Task details: Copy the items between the line holding "Task: Toggle the file read-only lock icon" and the line holding "Looking at the screenshot, I should [259, 48].", inclusive, reproducing each line verbatim.

Materials provided:
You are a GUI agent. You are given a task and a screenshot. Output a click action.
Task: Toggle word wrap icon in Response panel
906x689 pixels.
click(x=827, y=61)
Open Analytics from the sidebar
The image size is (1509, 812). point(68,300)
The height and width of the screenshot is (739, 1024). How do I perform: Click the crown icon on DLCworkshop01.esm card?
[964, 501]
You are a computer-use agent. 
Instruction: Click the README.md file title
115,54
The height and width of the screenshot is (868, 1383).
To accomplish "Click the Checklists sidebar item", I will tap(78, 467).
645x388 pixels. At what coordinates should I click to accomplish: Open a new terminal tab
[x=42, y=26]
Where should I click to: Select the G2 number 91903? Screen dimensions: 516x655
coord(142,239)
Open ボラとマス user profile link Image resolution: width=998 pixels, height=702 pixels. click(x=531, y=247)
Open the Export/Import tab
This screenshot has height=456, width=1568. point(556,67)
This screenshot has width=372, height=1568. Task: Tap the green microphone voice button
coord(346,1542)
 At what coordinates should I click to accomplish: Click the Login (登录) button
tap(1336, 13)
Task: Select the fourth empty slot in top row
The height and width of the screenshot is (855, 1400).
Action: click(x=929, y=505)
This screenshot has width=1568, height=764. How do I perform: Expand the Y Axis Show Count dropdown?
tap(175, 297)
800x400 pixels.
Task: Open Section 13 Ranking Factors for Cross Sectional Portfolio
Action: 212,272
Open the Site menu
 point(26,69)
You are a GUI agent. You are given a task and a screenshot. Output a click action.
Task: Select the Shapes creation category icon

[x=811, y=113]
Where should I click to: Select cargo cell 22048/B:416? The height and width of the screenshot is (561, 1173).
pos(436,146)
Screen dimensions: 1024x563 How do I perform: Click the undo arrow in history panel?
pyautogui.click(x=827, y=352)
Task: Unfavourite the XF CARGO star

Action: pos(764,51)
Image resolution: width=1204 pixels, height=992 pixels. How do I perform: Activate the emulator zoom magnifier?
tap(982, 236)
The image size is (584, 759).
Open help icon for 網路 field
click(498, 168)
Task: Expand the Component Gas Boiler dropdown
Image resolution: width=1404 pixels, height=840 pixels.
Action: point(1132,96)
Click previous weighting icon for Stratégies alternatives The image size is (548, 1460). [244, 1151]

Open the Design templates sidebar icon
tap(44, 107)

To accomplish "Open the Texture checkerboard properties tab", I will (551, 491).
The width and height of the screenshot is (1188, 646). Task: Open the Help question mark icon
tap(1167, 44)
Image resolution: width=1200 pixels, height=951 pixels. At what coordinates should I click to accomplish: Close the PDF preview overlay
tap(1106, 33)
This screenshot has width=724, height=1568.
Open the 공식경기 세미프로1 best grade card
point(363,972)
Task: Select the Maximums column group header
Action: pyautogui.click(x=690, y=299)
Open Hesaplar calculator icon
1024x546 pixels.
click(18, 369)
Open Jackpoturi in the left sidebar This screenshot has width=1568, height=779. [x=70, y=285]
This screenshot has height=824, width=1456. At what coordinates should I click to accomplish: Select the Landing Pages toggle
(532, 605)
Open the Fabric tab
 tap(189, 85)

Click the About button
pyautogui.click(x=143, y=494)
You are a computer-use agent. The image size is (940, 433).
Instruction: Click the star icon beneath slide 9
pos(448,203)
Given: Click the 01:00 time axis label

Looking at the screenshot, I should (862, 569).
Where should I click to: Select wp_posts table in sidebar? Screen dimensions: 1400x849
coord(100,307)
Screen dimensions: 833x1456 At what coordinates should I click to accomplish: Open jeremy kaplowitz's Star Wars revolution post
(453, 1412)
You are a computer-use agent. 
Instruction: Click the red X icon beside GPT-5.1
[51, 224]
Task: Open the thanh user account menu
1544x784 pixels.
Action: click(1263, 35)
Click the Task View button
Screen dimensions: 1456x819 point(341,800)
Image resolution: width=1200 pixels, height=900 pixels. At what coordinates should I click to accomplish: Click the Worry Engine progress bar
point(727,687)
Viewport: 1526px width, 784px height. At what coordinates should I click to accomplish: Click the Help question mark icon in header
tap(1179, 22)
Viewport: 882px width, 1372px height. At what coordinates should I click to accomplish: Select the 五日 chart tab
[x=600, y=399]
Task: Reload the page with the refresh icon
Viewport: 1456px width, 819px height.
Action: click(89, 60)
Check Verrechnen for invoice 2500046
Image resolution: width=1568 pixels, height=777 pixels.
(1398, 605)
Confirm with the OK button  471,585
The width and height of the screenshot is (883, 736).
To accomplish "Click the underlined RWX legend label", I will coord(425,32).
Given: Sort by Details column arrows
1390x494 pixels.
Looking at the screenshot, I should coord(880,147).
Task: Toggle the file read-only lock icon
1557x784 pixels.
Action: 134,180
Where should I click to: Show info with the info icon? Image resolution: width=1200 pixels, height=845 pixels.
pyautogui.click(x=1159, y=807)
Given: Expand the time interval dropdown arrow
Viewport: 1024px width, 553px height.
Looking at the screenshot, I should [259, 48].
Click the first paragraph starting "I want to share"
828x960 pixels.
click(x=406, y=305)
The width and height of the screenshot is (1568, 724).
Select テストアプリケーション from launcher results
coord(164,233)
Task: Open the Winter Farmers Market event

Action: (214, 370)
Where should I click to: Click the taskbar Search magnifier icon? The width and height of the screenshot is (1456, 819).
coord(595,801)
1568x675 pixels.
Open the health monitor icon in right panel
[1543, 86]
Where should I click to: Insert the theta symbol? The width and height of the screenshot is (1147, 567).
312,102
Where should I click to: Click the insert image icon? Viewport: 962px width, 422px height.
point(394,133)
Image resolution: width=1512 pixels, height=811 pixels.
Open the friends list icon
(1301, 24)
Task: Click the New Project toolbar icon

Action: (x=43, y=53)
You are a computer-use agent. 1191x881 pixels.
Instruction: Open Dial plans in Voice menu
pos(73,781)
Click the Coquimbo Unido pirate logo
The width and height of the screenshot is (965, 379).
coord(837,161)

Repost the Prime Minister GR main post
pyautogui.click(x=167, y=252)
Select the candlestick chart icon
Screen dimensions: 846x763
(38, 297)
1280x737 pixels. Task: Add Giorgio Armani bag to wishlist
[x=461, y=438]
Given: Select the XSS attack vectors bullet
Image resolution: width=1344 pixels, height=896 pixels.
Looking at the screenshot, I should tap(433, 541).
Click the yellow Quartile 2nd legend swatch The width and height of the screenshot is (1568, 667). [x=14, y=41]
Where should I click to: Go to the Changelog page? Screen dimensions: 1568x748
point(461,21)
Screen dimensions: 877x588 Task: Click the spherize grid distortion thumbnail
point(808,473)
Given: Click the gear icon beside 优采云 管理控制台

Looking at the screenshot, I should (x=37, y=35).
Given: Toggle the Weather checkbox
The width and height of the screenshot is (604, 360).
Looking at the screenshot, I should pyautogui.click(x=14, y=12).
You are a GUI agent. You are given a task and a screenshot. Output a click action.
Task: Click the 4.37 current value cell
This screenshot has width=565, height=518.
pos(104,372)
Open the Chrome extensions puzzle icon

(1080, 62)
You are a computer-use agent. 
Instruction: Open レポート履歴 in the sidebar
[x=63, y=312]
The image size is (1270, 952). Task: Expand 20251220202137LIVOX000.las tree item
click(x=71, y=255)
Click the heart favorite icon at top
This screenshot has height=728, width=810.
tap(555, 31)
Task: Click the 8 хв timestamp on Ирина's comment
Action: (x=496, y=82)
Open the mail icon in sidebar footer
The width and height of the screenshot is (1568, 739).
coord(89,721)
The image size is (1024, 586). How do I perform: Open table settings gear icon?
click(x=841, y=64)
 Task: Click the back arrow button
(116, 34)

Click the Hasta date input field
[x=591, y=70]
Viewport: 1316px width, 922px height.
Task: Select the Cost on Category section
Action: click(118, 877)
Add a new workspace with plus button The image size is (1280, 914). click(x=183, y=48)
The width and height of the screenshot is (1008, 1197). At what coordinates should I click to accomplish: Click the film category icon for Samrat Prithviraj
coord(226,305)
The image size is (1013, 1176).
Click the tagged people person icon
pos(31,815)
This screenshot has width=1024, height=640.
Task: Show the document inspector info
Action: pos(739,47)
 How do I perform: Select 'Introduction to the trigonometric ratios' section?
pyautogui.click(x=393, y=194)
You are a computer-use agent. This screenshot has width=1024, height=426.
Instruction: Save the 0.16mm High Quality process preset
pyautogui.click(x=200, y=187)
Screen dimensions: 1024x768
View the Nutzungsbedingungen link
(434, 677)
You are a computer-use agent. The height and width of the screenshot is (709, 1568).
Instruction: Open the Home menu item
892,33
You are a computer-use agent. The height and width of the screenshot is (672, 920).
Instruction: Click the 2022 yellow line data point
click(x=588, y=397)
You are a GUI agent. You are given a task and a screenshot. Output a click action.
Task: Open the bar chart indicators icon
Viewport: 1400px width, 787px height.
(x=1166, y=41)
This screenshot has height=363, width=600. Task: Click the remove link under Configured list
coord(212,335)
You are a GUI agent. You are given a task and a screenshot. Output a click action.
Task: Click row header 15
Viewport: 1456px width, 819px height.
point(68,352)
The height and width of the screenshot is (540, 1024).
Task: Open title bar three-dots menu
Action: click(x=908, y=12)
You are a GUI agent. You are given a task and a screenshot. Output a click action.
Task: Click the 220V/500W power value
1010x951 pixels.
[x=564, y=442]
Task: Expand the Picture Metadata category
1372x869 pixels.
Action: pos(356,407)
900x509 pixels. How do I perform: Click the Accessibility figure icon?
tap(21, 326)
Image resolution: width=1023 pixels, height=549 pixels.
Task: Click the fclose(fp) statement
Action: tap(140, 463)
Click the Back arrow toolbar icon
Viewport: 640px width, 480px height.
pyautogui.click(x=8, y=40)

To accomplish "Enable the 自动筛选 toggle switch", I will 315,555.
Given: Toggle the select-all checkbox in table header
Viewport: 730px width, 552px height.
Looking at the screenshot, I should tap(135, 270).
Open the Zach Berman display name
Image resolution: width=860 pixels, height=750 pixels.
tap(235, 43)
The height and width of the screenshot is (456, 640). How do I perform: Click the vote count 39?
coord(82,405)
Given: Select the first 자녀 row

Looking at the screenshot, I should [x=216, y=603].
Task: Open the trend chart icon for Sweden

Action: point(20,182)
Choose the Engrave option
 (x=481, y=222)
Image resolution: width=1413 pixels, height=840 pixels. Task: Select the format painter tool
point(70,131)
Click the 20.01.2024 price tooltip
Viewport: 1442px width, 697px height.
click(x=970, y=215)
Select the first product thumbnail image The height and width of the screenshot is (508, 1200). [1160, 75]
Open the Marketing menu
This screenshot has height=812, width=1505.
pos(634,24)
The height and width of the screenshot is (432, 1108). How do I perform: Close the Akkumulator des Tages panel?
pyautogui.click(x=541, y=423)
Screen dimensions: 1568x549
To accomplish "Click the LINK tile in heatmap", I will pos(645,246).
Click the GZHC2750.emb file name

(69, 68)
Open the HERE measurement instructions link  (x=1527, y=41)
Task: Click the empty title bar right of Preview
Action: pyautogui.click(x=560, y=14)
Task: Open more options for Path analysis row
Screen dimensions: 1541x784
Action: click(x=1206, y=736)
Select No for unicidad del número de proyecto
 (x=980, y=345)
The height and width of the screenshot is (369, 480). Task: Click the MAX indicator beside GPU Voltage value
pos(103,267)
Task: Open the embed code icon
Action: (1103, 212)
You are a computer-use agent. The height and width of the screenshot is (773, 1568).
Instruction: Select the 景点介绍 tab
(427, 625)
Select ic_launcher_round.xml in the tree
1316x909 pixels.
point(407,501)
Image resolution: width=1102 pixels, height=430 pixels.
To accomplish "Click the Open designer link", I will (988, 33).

Task response:
Task: Toggle the file read-only lock icon
1557x784 pixels.
Action: 134,180
Where should I click to: Show info with the info icon? Image resolution: width=1200 pixels, height=845 pixels.
pyautogui.click(x=1159, y=807)
Given: Expand the time interval dropdown arrow
Viewport: 1024px width, 553px height.
Looking at the screenshot, I should [259, 48].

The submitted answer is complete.